Because of these differences, we sometimes see things in a different light. Our approaches to some issues may not be exactly the same. It is important to keep in mind that these are the products of history and cannot be changed at will. To respect these differences is to show respect to history. To appreciate why there are the differences will lay the foundations for constructive and productive relations.
Second, cooperation. Despite all our differences, our common interests far outweigh them and are still growing. Economically, we are each other's second largest trading partners. Bilateral trade almost reached U.S.$500 billion last year, an increase of 200 times over the early days of our diplomatic relations. Besides, there is a high degree of complementarity between our two economies, which offers great potentials for mutually beneficial cooperation.
At the 5th Round of Strategic and Economic Dialogues held here in Washington D.C. last July, the two sides agreed to start substantive negotiations on a bilateral investment agreement (BIT) on the basis of Pre-Establishment National Treatment and a negative list. The BIT, once concluded, will unlock tremendous opportunities for American businesses. In addition, China has just set up a Pilot Free Trade Zone located in Shanghai. It is not just a business opportunity, but also a new signal of China's reform and opening-up.
We also share important international responsibilities. China and the US both are permanent members of the UN Security Council. Together with other members, we shoulder "primary responsibility for international peace and security".
Moreover, we are confronted with so many common challenges. Climate change is one of the biggest and most pressing challenges. Food security, energy security, disease prevention, alleviating poverty, combating transnational crimes, counter-terrorism, non-proliferation, are all calling for our joint efforts.
Even our differences could be turned into rallying points. Economic complementarity is a good example. Cultural and educational exchanges are also areas where diversity means opportunities for mutual learning. In this regard, I would like to commend the contributions made by the the China-U.S. Consultation on People-to-People Exchange (CPE). We look forward to the fourth CPE to be held in Washington, D.C. in November.
Third, responsibility. We are two great countries. Our relationship not only affects the future of our two peoples, but also has a major impact on the Asia-Pacific region and the world as a whole. The stakes are high. We have to manage the relationship with a strong sense of responsibility.
Responsibility means being prudent and cautious.

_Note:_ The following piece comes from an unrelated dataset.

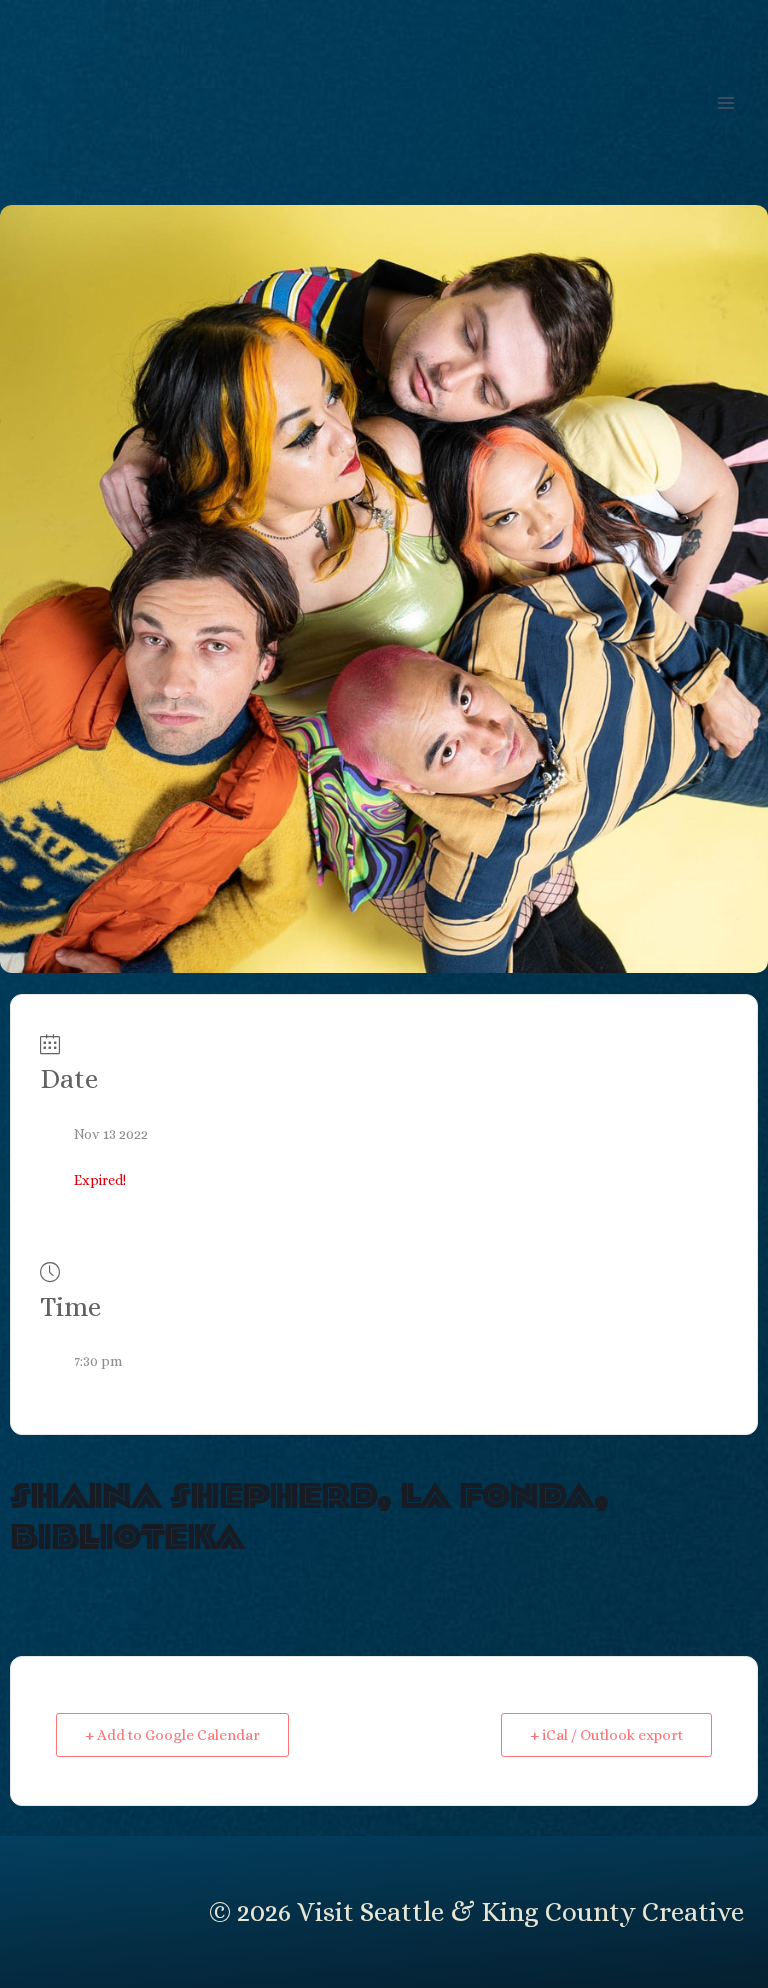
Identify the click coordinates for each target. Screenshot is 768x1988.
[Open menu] (725, 102)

Each should respect the other's major interests and concerns. Each should act cautiously on issues of concern to the other. Neither should allow itself to be taken advantage of by any third party and let other people's troubles become our problems.
Responsibility means acting positively and constructively. There are always difficulties and challenges. A positive approach will produce positive results. We should always make our best efforts to expand common interests and manage the differences in a constructive way.

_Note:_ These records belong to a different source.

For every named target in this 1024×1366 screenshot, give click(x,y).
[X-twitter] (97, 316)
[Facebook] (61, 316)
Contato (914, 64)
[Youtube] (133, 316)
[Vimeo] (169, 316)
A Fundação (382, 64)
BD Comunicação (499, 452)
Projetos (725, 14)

Responsibility also means taking the long-term view. Immediate gains are often tempting, but too much focus on them is short-sighted. For countries like China and the US, we should have the capability to look ahead and shoulder the responsibility to work for the long-term interests.
These are a few of my observations on the new model of relationship. Now, the goal is set. The direction is clear. But the real test is still before us. I have full confidence in our two great peoples. I have full confidence in our common future. If this is a new long march, there is no turning back. Let's move forward together.